Las zonas más afectadas son Niigata, Aomori y Akita, donde cientos de comunidades permanecen incomunicadas. En estos puntos se suspendieron clases, actividades comerciales y diversos servicios básicos ante la imposibilidad de desplazamiento.
De acuerdo con reportes oficiales, las nevadas comenzaron hace dos semanas y en algunos sectores la nieve alcanzó hasta dos metros de altura.
Ante la magnitud de la emergencia, el gobernador de Aomori, Soichiro Miyashita, declaró alerta por desastre y solicitó el apoyo del Ejército para fortalecer las tareas de auxilio, despeje de caminos y rescate de personas atrapadas en sus viviendas.

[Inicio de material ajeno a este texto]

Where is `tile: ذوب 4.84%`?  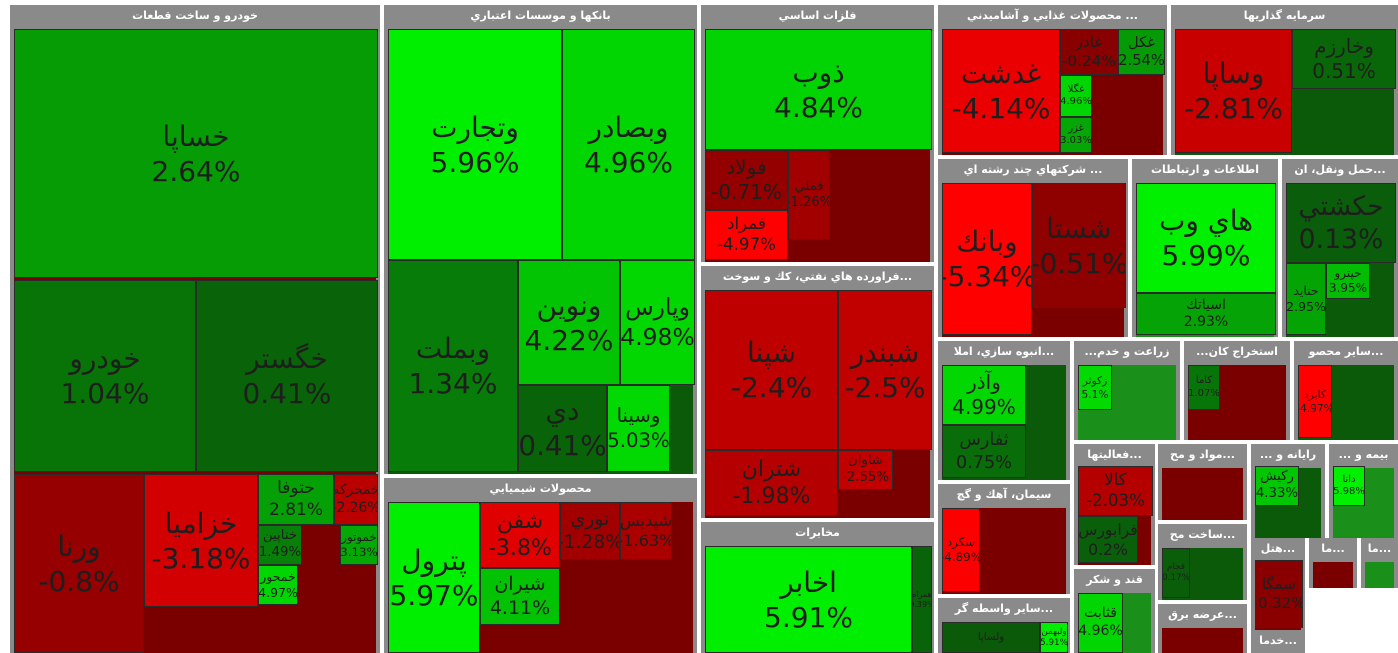
tile: ذوب 4.84% is located at coordinates (818, 90).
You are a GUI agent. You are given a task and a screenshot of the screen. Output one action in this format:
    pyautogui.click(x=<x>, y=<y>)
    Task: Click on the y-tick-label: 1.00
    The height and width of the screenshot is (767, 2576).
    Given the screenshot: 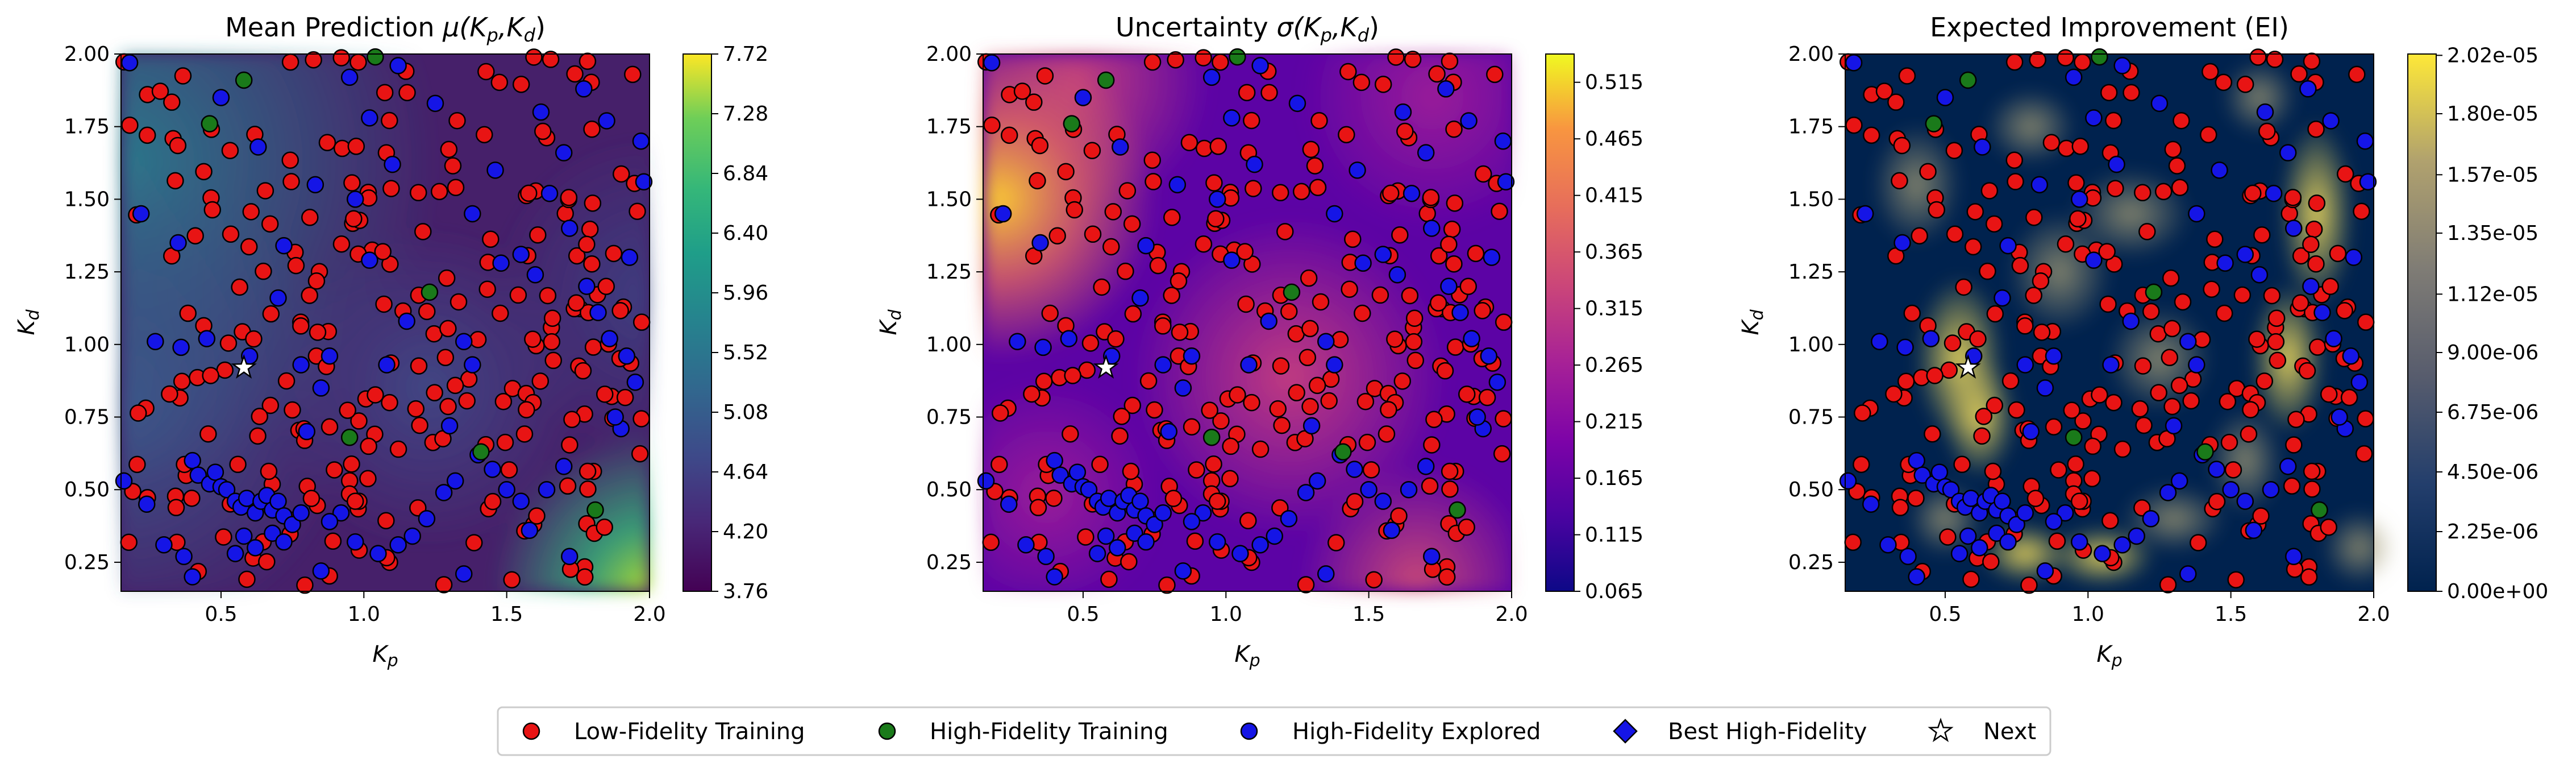 What is the action you would take?
    pyautogui.click(x=949, y=344)
    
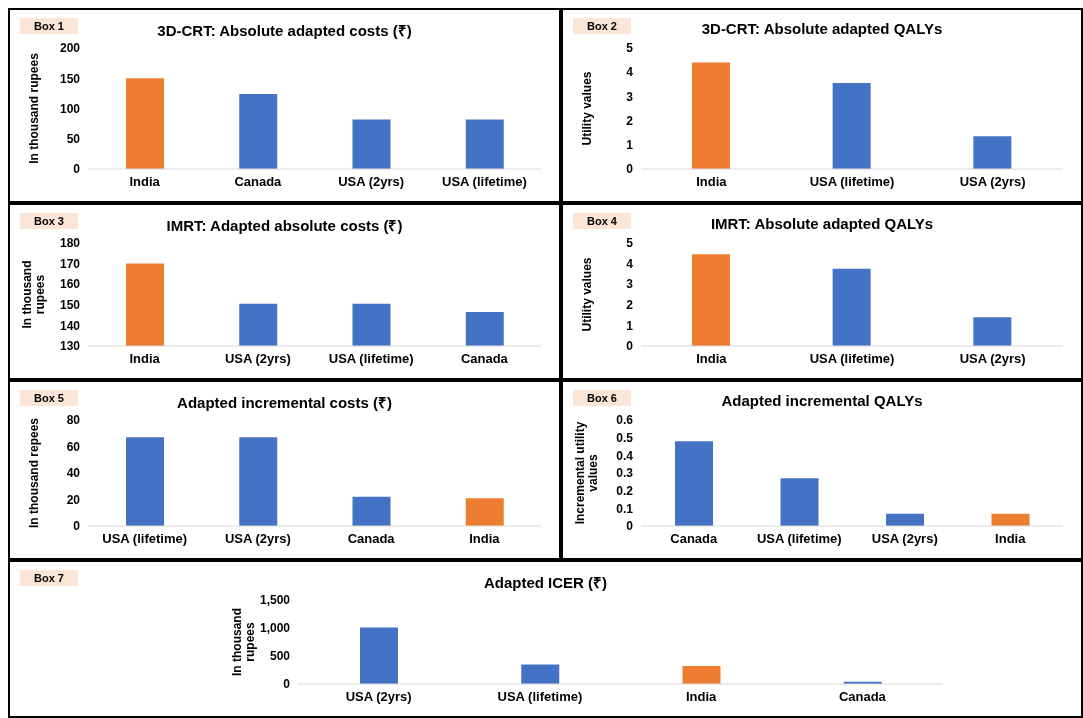  What do you see at coordinates (70, 326) in the screenshot?
I see `y-tick-label: 140` at bounding box center [70, 326].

Elementos de las Fuerzas de Autodefensa de Japón y equipos de protección civil trabajan en condiciones adversas. En varias localidades, los vehículos de emergencia no han logrado avanzar por la cantidad de nieve, obligando a los rescatistas a continuar las labores a pie para llegar a las zonas más comprometidas.
La Agencia de Gestión de Incendios y Desastres informó que la mayoría de las víctimas perdió la vida mientras realizaba labores de retiro de nieve en los techos de sus casas, o tras quedar atrapadas por colapsos repentinos de grandes acumulaciones.